According to Savills latest research, pricing levels are increasingly attracting North American investors to European real estate. In 2022, North Americans invested more than Europeans in cross-border deals, €48 billion compared to €36.6 billion, which is 31 percent above the five-year average for the former. In the Czech Republic, investors from North America spent €321 million in 2022 (40 percent above the five-year average), while European buyers (excluding domestic capital) acquired assets worth €459 million.
The international real estate advisor anticipates that North American investors will again be the largest investor group in European real estate by the end of the year, but on the Czech market, it will most probably be domestic buyers again.

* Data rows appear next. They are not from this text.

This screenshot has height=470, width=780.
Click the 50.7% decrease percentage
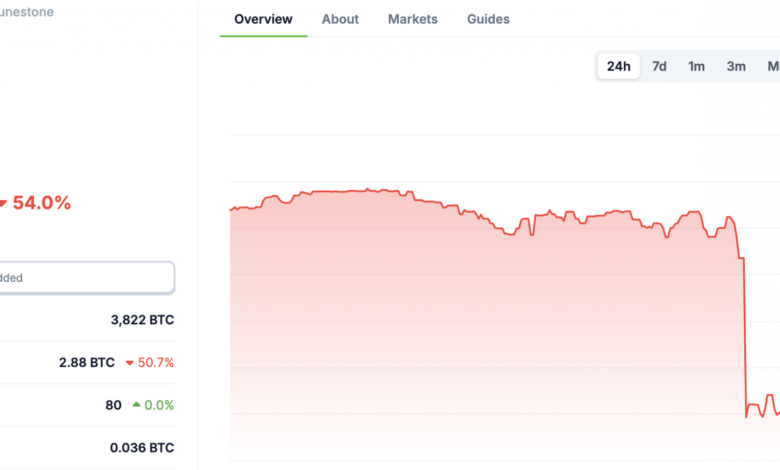[155, 362]
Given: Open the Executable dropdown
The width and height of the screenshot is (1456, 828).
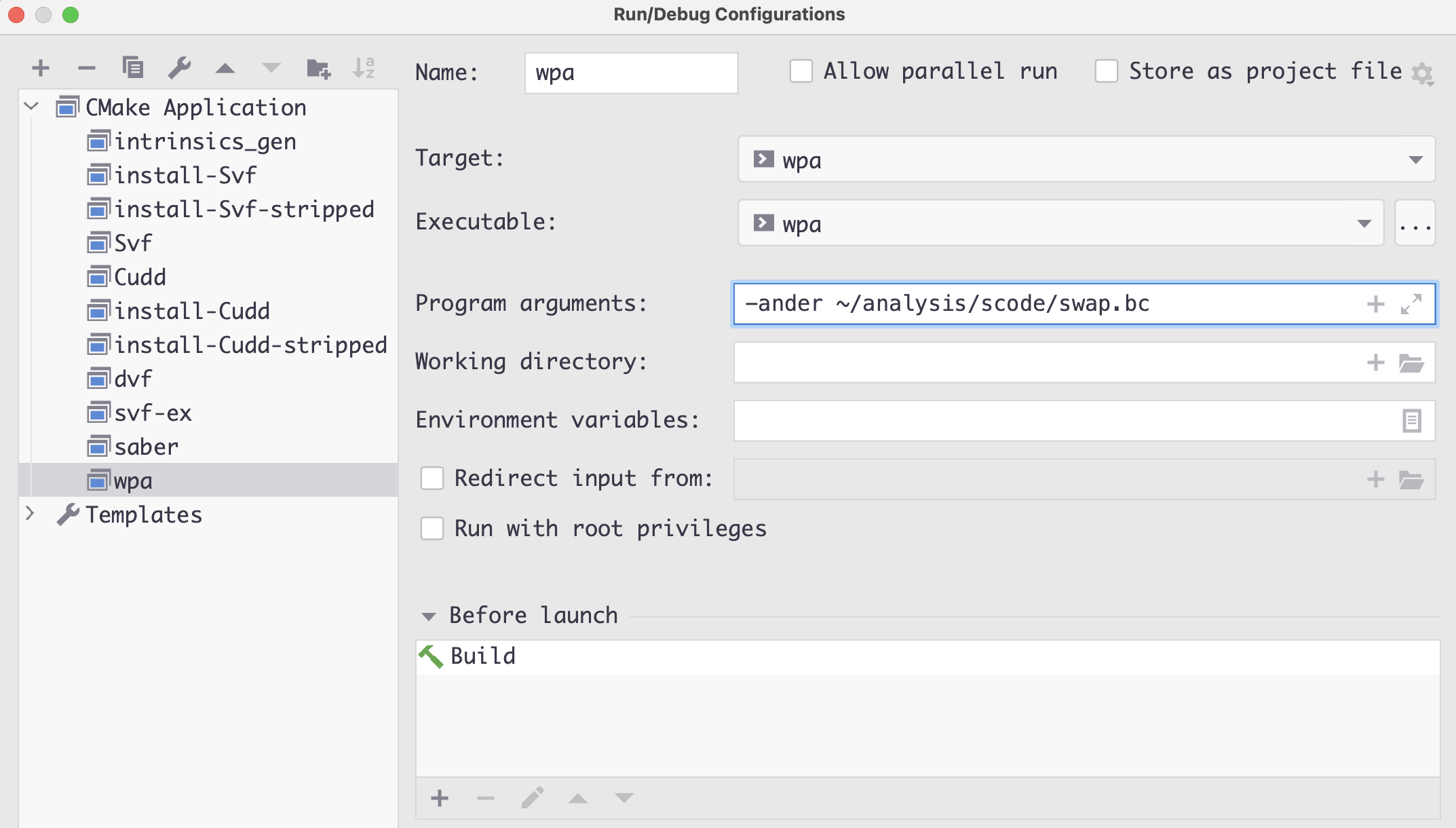Looking at the screenshot, I should [x=1364, y=224].
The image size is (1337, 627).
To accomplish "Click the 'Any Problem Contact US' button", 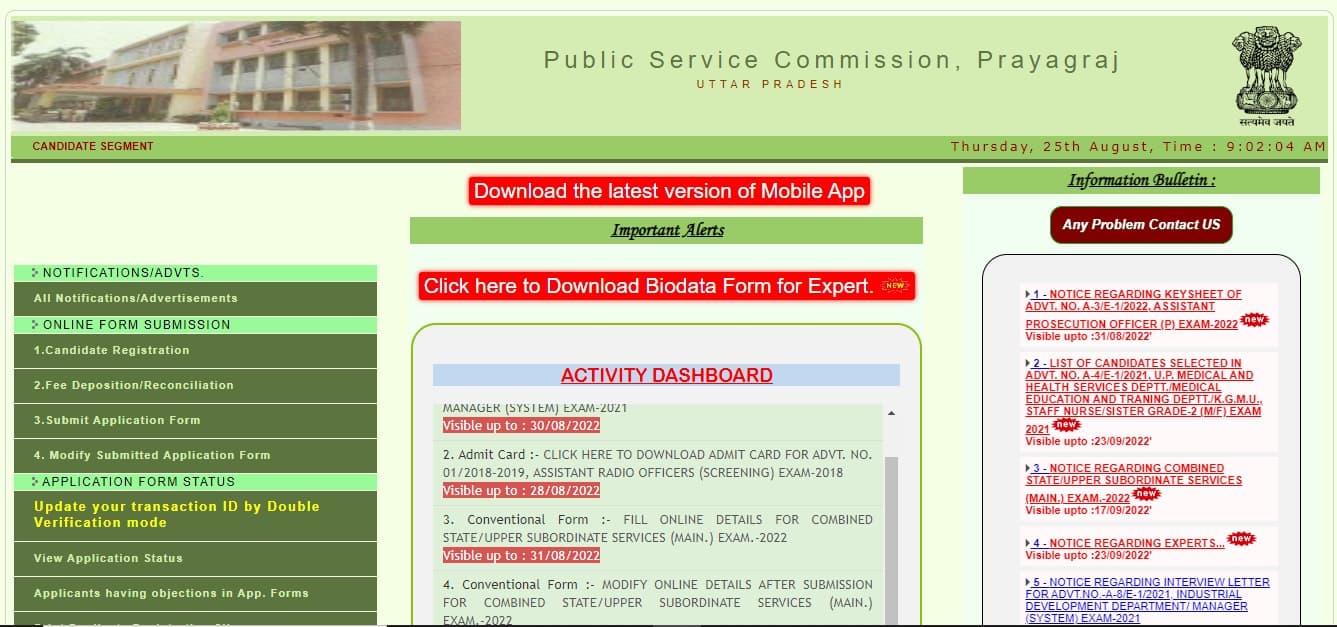I will click(1140, 225).
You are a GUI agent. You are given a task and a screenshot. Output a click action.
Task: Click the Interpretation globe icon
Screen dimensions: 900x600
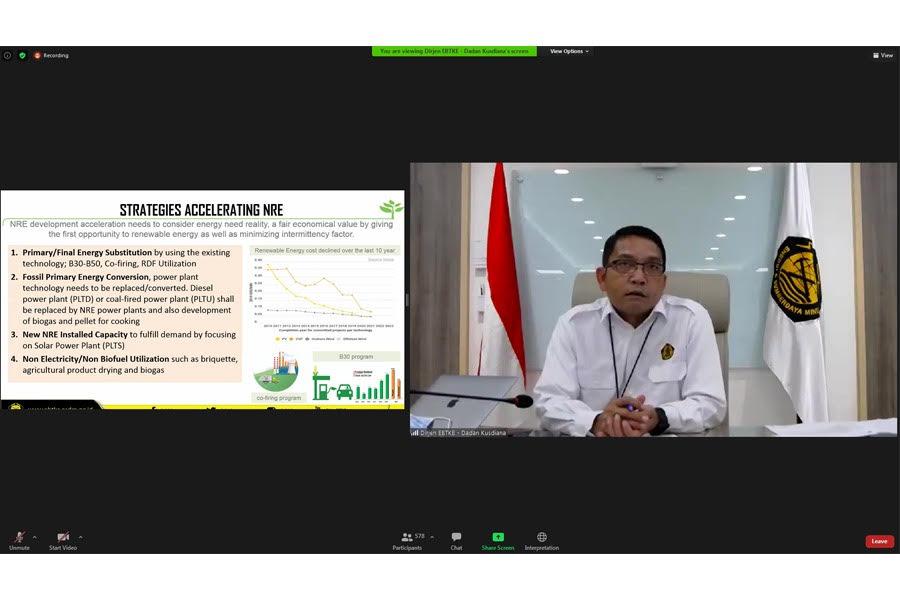pyautogui.click(x=541, y=537)
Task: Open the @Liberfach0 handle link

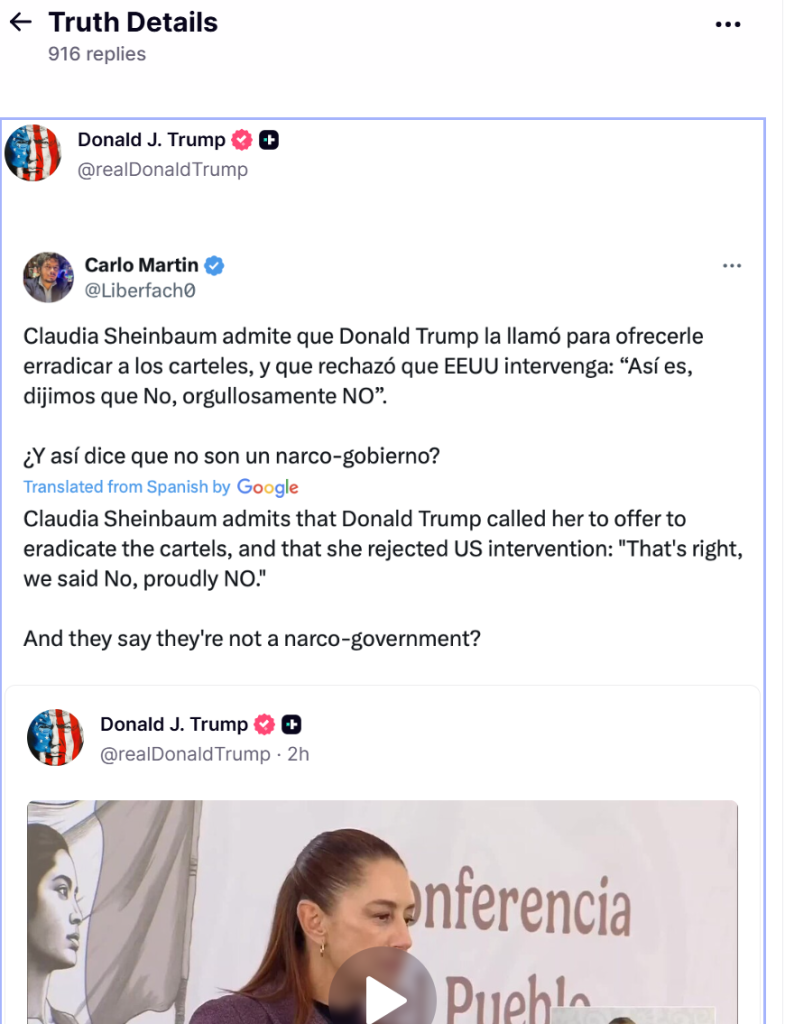Action: point(139,291)
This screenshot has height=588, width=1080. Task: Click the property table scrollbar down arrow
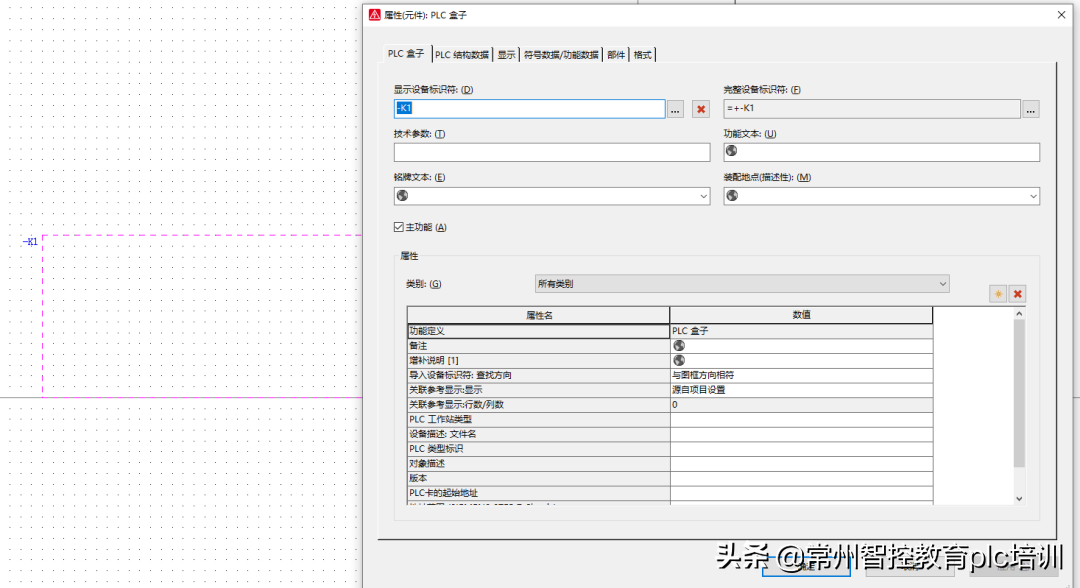pyautogui.click(x=1019, y=498)
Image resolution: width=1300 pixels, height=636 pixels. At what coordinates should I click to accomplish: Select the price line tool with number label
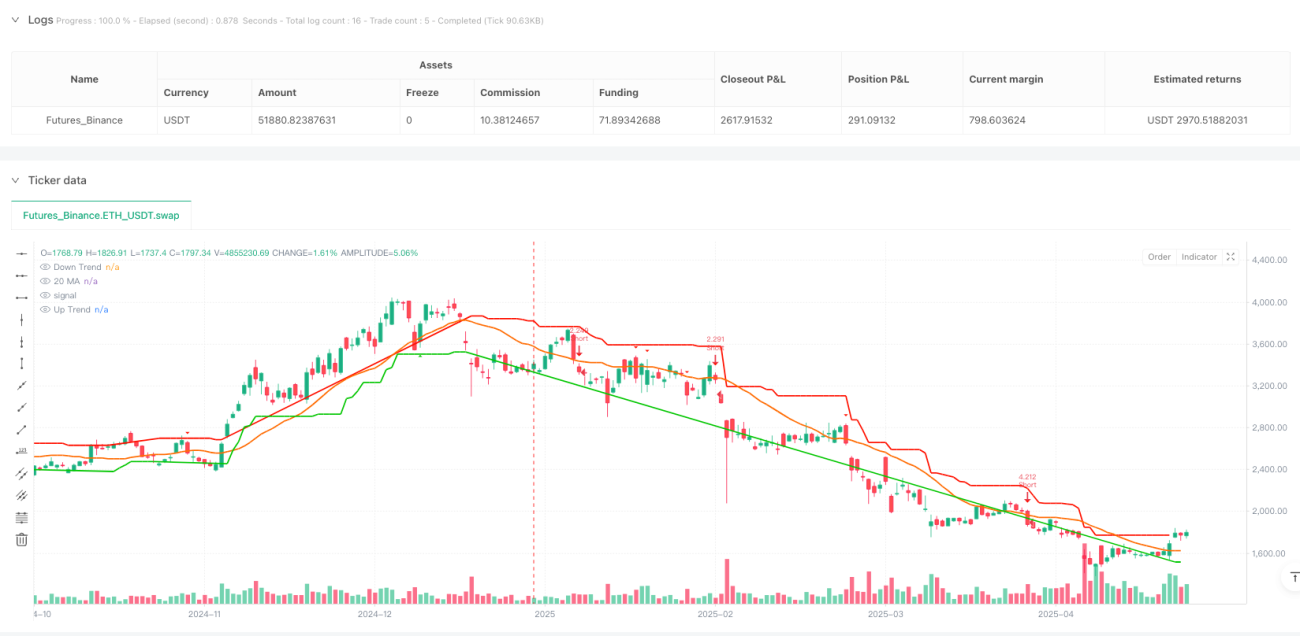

James Burke, Director of European Capital Markets & Global Cross Border Investment at Savills, says: “We foresee a diverse range of cross-border investors being attracted to European real estate during the course of 2023. Much of this will be opportunity-led, with investors engaging in processes where there is a discernible pricing adjustment.”
“Investors with less appetite for risk should focus on strategies targeting income-driven assets in the most appealing locations and sectors in Europe. These should be chosen based on long-term trends, thereby offering greater stability and resilience to market fluctuations.”
Lydia Brissy, Director of European Research at Savills, comments: “All in all, we expect investment activity to remain subdued in Europe until the second half of the year when the economy will slowly start to pick up. We anticipate total European real estate investment volumes for 2023 to range between €230 billion and €240 billion, a decrease of 17 percent-20 percent y-o-y.”
Fraser Watson, Director of Investment Advisory at Savills CZ and SK, adds: “The situation in the Czech republic will most probably copy the European trend, with the muted activity until summer and an uptick in activity during the second half of the year. Despite the lack of current ongoing deals, I think we could still reach an annual transaction volume of around €1.5 billion, i.e. just over 10 percent down y-o-y.”